Bam, Iran – Earthquake detection with the ASAR instrument of ENVISAT

Posted on Jun 7, 2013 | 0 comments

 The purpose of this article

The devastating major earthquake which occured on December 23, 2003 with a moment magnitude of 6.6, that caused a huge number of human casualties, as well as major destructions in Bam and the surrounding Kerman province in Iran, had been the topic of several geophysical studies in the past 10 years. Furtunately, and due to the scientific effort of the seismological societey, the basic processes that induced the earthquake are well known by now. This short article should provide some useful information for processing spaceborne Radar data for the detection of earthquakes and faults. For this purpose I have chosen ASARAdvanced Synthetic Aperture Radar data from the ENVISAT mission before and after the event to determine the structural differences and rupture zones induced by the earthquake.

The data sets provided by ESA are:

subset_9_of_ENVISAT-ASA_IMS_1PXPDE20040211_061300_000000142024_00120_10194_0013_ML.dim

subset_10_of_ENVISAT-ASA_IMS_1PNUPA200331203_061259_000000162022_00120_09192_0099_ML.dim

Which processing steps were applied to the product?

As post-processing is very important for Radar data, several corrections and image processing algorithms have to be applied on the data. According to the product name the Single-Look Complex (SLC) image data is a high-resolution, narrow swath products based on data acquired at one of seven subswaths. It is intended for SAR image quality assessment, calibration and interferometric or wind/wave applications. A small number of corrections and interpolations are performed like the preprocessing (for all data the same; i.e. I/Q bias removal, I/Q gain imbalance correction, I/Q non-orthogonality correction), a Doppler Centroid Estimation and a Range Doppler Image Formation. To obtain the Doppler Centroid Estimation for the high-resolution Image Mode of the product, the Multi-Look Cross Correlation Method is used.

Figure 1: Multilook processed image of Bam, Iran from 3rd December 2003, with the airport in the north east of Bam

Figure 1: Multilook processed image of Bam, Iran from 3rd December 2003, with the airport in the north east of Bam

NEST Multilook Operator

The original SAR images with inherent speckle noise were processed with the Multilook Operator to reduce the speckle noise by incoherently combining several images as if they corresponded to different looks of the same scene and to produce an image with nominal image pixel size (azimuth to range ratio of 5:1, reprocessed to 1:1). As a result, the final images approximately have square pixel spacing.

■ **SET TASK**: Reproduce word for word the passage of the Bam earthquake detection article from "The purpose of" up to and including "by the earthquake.".

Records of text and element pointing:

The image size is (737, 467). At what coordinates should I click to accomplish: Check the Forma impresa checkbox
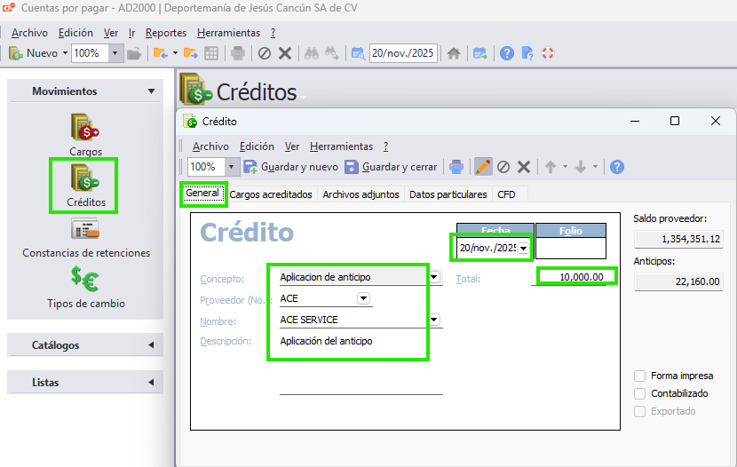(640, 376)
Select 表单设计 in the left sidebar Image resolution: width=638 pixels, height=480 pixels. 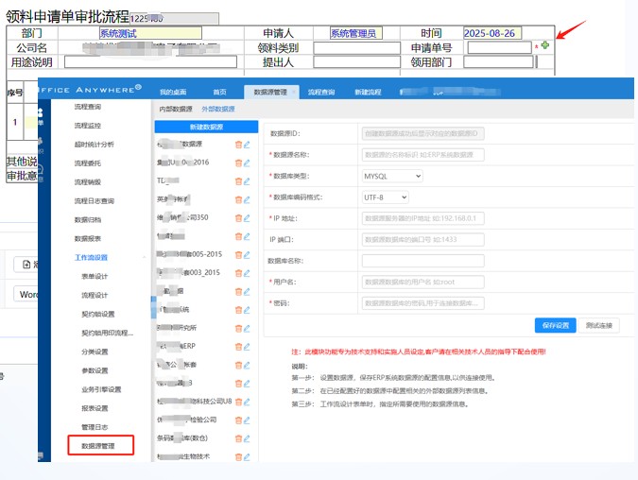95,276
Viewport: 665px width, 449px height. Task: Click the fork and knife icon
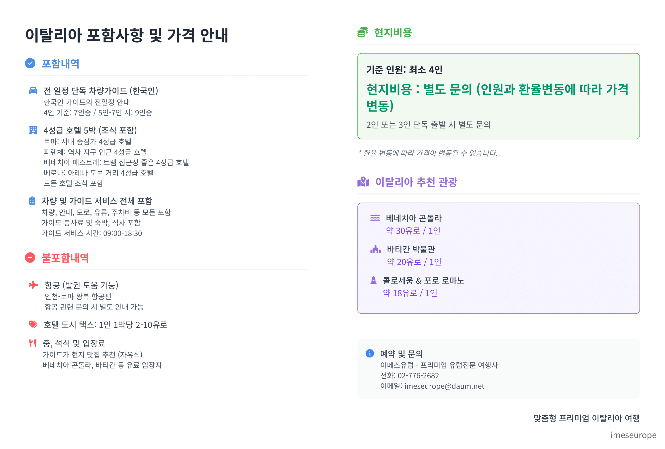33,343
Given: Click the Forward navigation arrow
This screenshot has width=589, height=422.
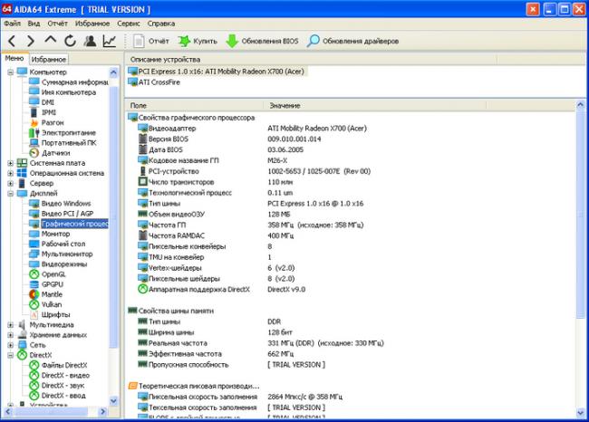Looking at the screenshot, I should pyautogui.click(x=31, y=41).
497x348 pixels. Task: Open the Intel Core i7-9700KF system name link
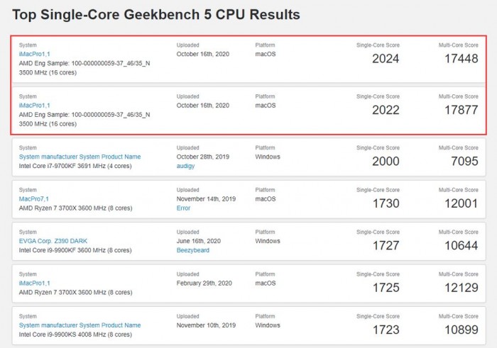pos(80,157)
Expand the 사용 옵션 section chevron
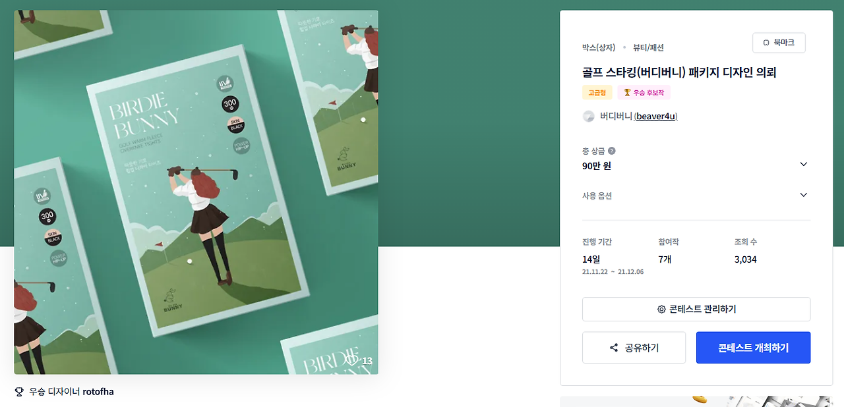 tap(803, 195)
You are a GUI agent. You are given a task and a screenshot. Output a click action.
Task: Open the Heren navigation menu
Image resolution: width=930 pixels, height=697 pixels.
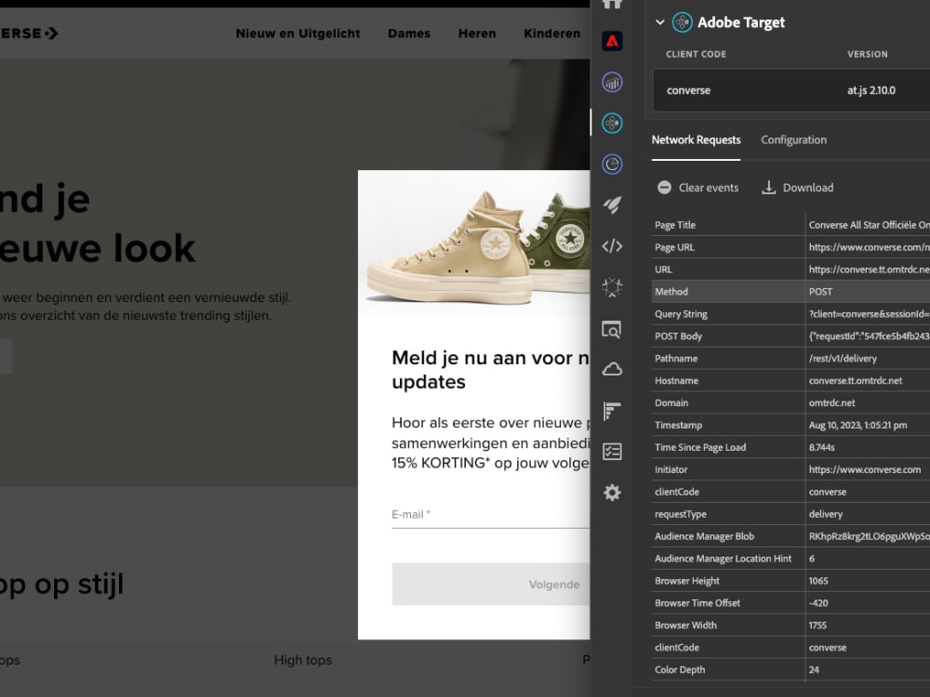click(x=477, y=33)
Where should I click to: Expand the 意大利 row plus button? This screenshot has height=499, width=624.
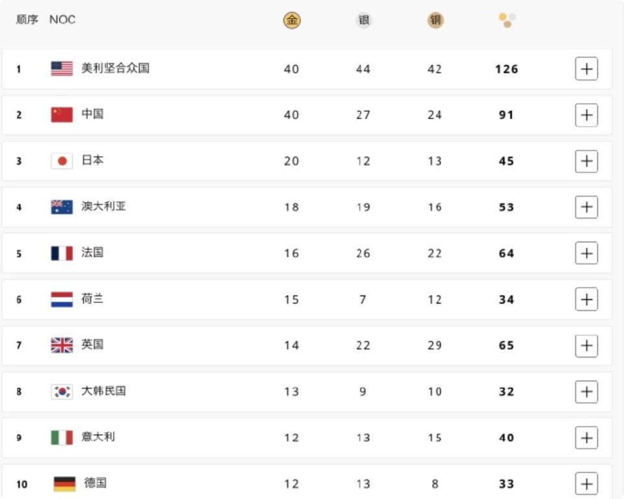(x=586, y=438)
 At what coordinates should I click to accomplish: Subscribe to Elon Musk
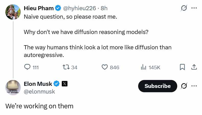158,86
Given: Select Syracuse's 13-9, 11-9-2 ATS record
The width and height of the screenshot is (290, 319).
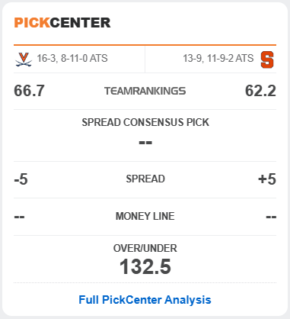Looking at the screenshot, I should click(218, 58).
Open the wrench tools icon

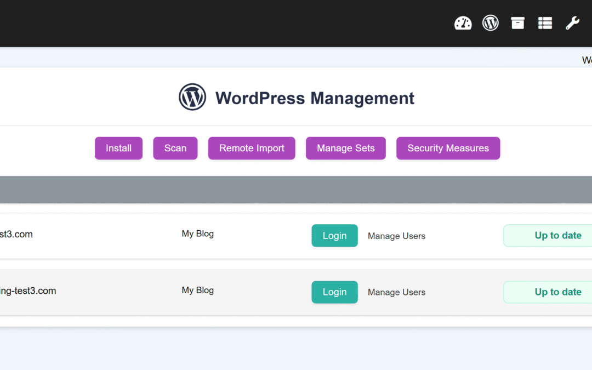[x=572, y=23]
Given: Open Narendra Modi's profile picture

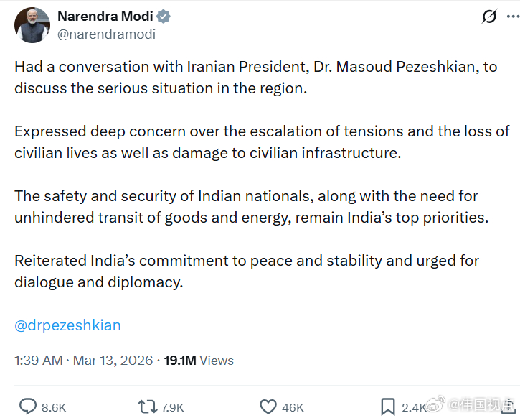Looking at the screenshot, I should [x=32, y=25].
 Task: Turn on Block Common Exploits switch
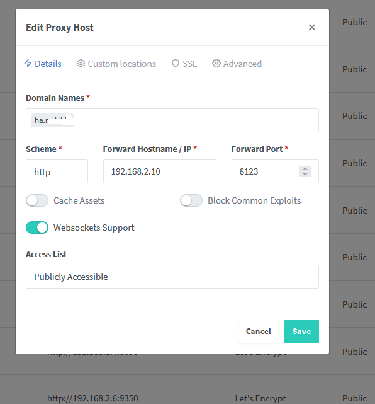click(191, 200)
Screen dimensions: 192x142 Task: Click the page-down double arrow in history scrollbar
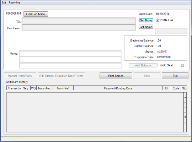click(x=185, y=117)
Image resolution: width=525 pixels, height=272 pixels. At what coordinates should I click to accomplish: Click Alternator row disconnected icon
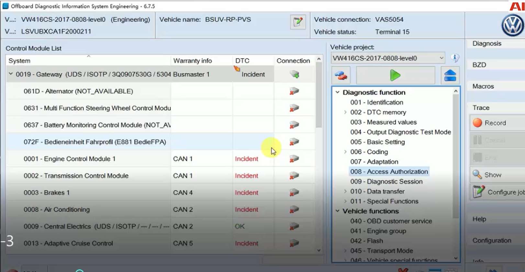point(294,91)
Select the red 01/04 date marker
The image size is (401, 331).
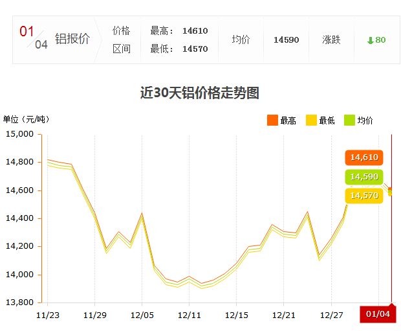(378, 314)
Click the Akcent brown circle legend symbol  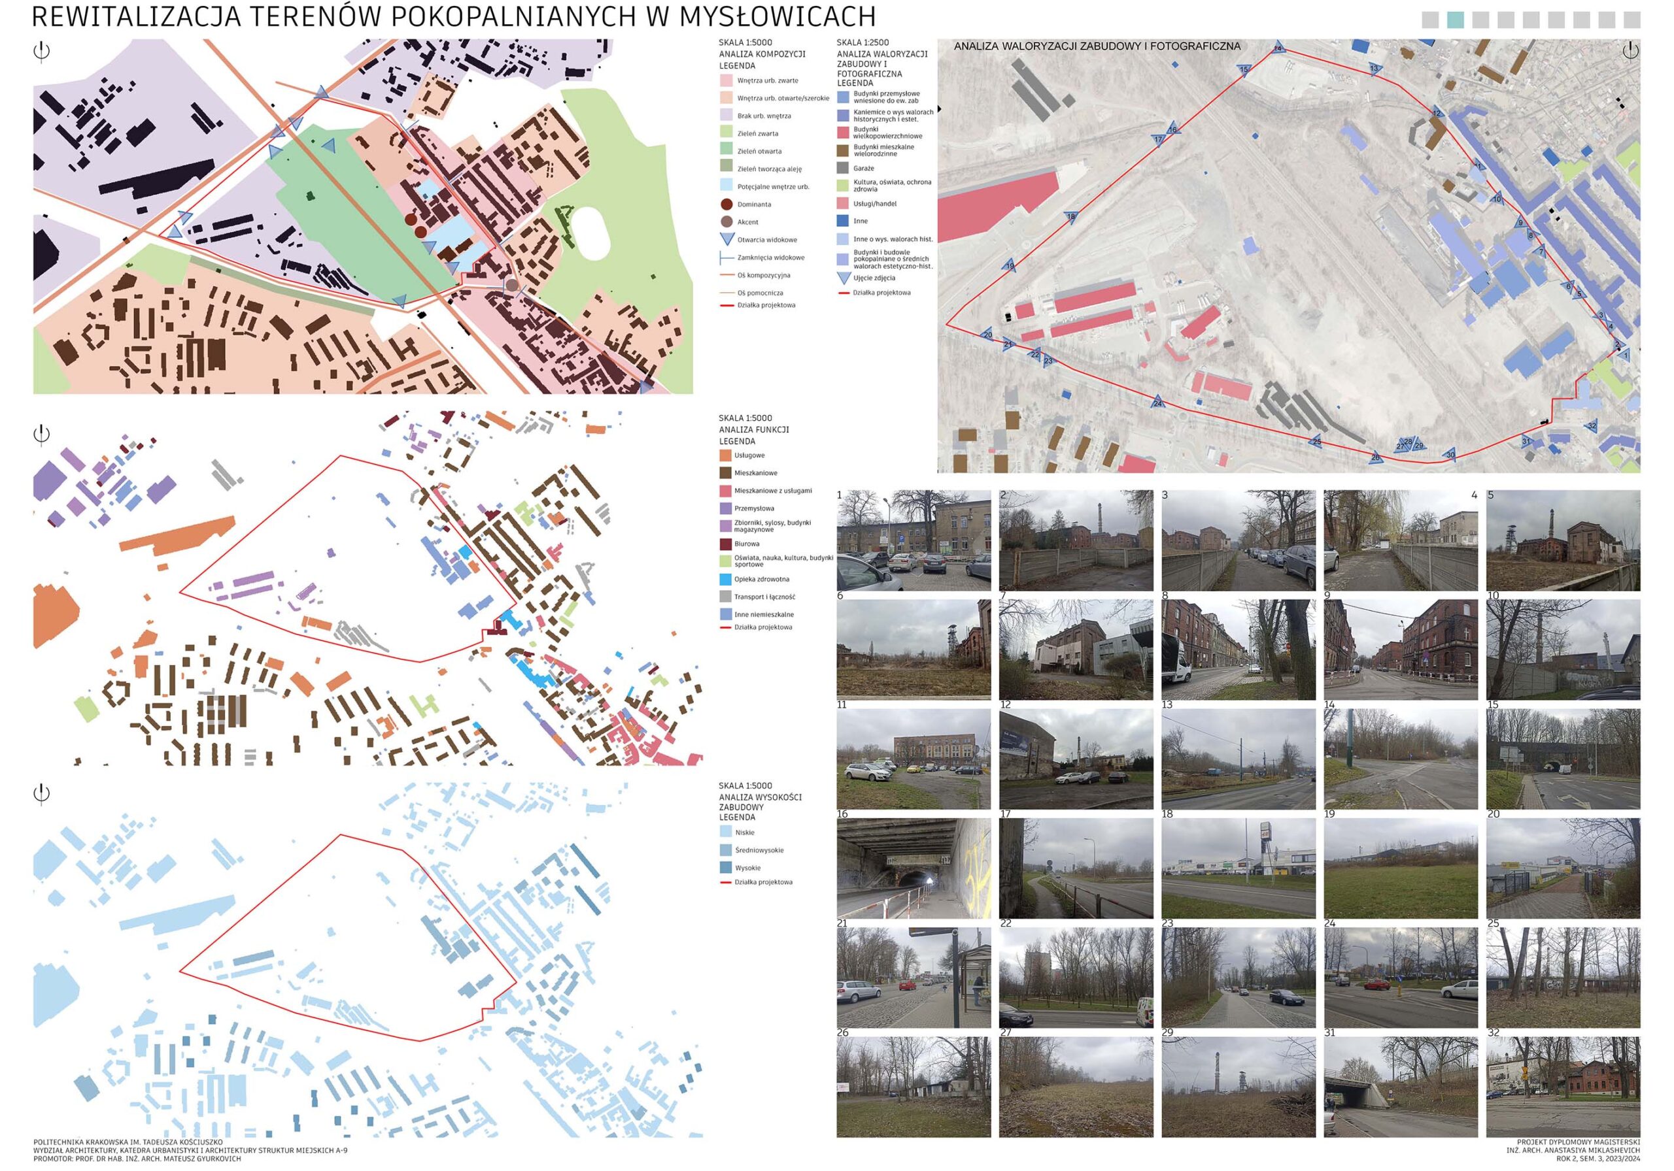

■ **RIGHT ANSWER**:
The purpose of this article

The devastating major earthquake which occured on December 23, 2003 with a moment magnitude of 6.6, that caused a huge number of human casualties, as well as major destructions in Bam and the surrounding Kerman province in Iran, had been the topic of several geophysical studies in the past 10 years. Furtunately, and due to the scientific effort of the seismological societey, the basic processes that induced the earthquake are well known by now. This short article should provide some useful information for processing spaceborne Radar data for the detection of earthquakes and faults. For this purpose I have chosen ASARAdvanced Synthetic Aperture Radar data from the ENVISAT mission before and after the event to determine the structural differences and rupture zones induced by the earthquake.